What I am asking for might be impossible, anyway let me try. Long time ago (between 2015 and 2019?) I remember reading a book, or maybe an article, related to $p$-adic numbers in which following proposition was given:
Let $v$ be a valuation on field $K$. The following statements are equivalent:
- $v$ is discrete, that is $v(K^\times) \cong \mathbb Z$,
- ideal $\mathfrak m = (\pi)$ is principal
- valuation ring $\mathcal O$ is a PID
- valuation ring $\mathcal O$ is noetherian
Proof:
- $1 \iff 2$. Generators of the $\mathfrak m$ ideal are elements $\pi \in K$ of minimal positive valuation
- $2 \implies 3$. Follows from $2 \implies 1$ because in every ideal there is an element with minimal valuation.

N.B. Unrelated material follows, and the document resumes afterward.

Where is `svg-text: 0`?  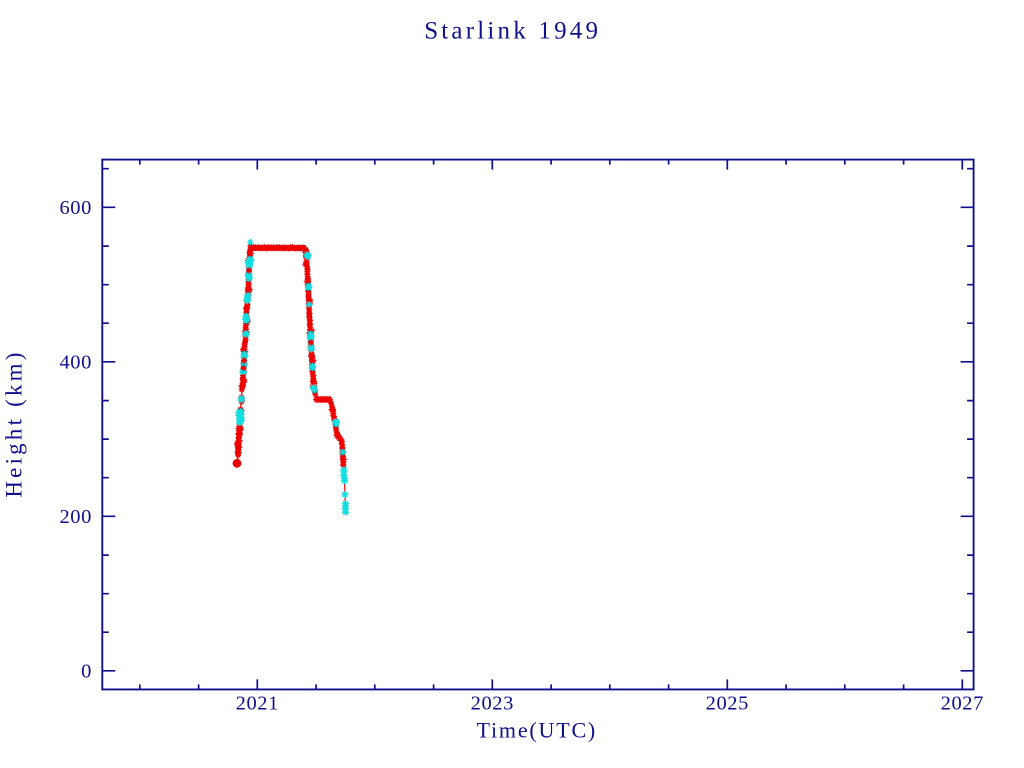
svg-text: 0 is located at coordinates (86, 672).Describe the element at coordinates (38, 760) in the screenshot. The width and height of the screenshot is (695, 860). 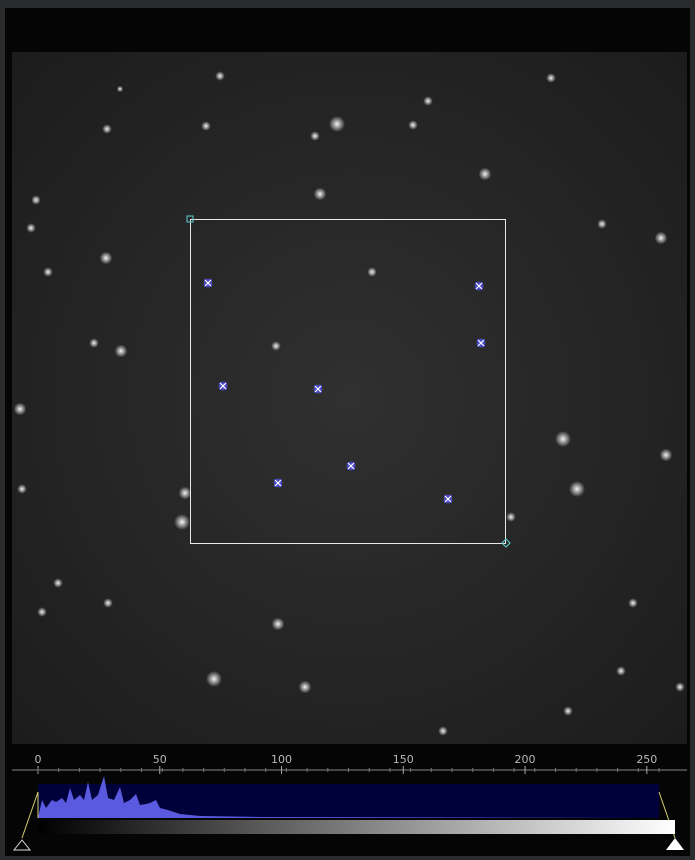
I see `tick-label: 0` at that location.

- $3 \implies 4$. If every ideal is principal, then it's in particular finitely generated, and so the ring is noetherian
- $4 \implies 2$. Let $\mathfrak m = \langle x_1, x_2, \ldots, x_n\rangle$ be an ideal and wlog assume that $v(x_1) \le \ldots \le v(x_n)$. Then $v(x_i/x_1) \ge 0$ and so $x_i/x_1 \in \mathcal O$, so $\mathfrak m = \langle x_1 \rangle$.
What was its title/author?